To illustrate the functions and relationships of the basic chips, follow the signal chain.
As a signal is captured by the antenna, it passes through a transmit/receive switch to the power-amplifier chip, which steps up or down the signal strength as needed. The transceiver chip handles the reception or transmission of a signal. An analog baseband converts an analog signal to a digital signal, or vice versa, depending on whether the signal is incoming or outgoing. (This is sometimes combined with a power-management chip to regulate power spent on processing needs.) A digital baseband-composed of a digital signal processor, a microprocessor core and applications-specific logic-processes the signal into commands for further action.
As the asterisked qualifiers to the basic chip types reveal, chip vendors are combining the basic chips with added functionality such as power management and power amplifiers to add additional value and function to save space and drive down the cost of functionality. The ultimate use of this approach is often referred to as a “system on a chip,” or SoC, that also is referred to a “single chip” solution-a bit of a misnomer, as the “single chip” combines several chips. The purpose is to reduce the overall chip cost of a mobile handset to perhaps $20-$30 per unit. This enables vendors to make and sell low-cost handsets that may reach hundreds of millions of people in emerging markets.
SoCs and “single chip” solutions have been critical to handset vendors plying the low-cost handset market in developing countries. This is a low-margin, high-volume business that has driven commoditization of low-cost chips, creating a hyper-competitive market. It is on the opposite end of the spectrum from the many advanced application chips that enable the functions or feature-rich phones in the mid- and high-tier price ranges.
“Whenever you have commoditized products, there’s less differentiation between competitors’ products, and more price competition,” said Flint Pulskamp, a semiconductor analyst with IDC.
Pulskamp pointed to NXP Semiconductors, the former Philips Semiconductor unit of Philips Electronics. The parent sold the semiconductor unit to private-equity investors earlier this year in part because the unit excelled in low-margin chips that required aggressive investment in order to remain competitive.
At the high end of the market, specialized chips for advanced applications are driving the functionality of smart phones and feature-rich handsets that enable multimedia and broadband data use. That market offers chip vendors higher margins, but lower volume in the current market, still somewhat nascent in terms of 3G and smart-phone penetration. The chip portion of the bill of materials for a W-CDMA phone, for instance, can range toward a staggering $90 per unit, according to IDC.

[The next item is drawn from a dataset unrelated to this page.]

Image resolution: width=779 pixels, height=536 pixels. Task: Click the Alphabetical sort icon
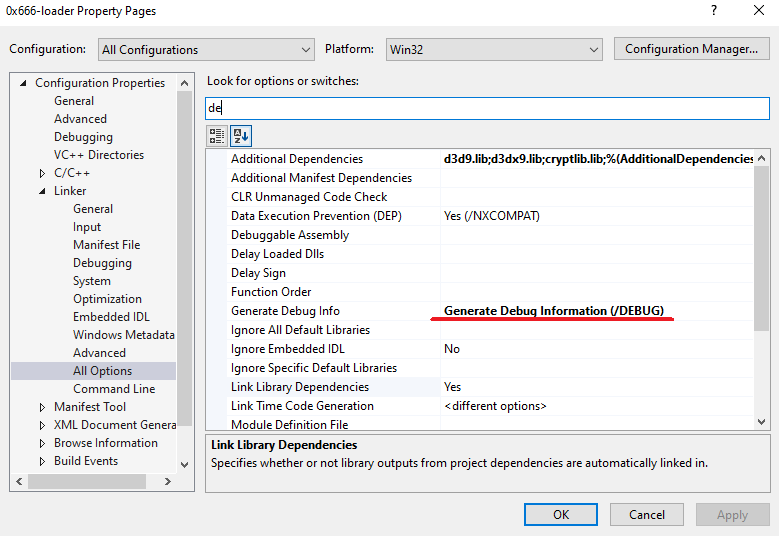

“The challenge for chip makers is that this is all cutting-edge technology requiring a high degree of investment,” Pulskamp said. “Often your research and development work essentially pre-empts the market.”

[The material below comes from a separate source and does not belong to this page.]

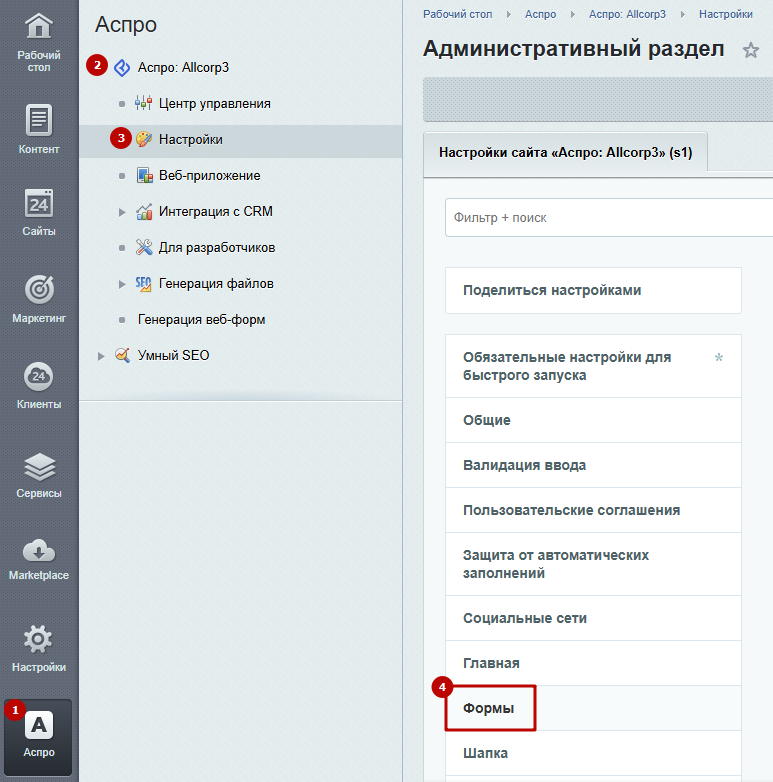
Task: Expand the Интеграция с CRM tree node
Action: (122, 212)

That means profits lag behind investment, a classic difficulty of the high-tech industry, which often requires long periods-and multiple rounds of venture capital or, increasingly, private-equity ownership-to attain profitability.
“You can’t get too far ahead of yourself,” Pulskamp said. “You have to invest in R&D to stay in the game, yet you can’t forge too far ahead of the current market. For instance, WiMAX is two or three steps down the road, while 3G is just now coming online after all these years.”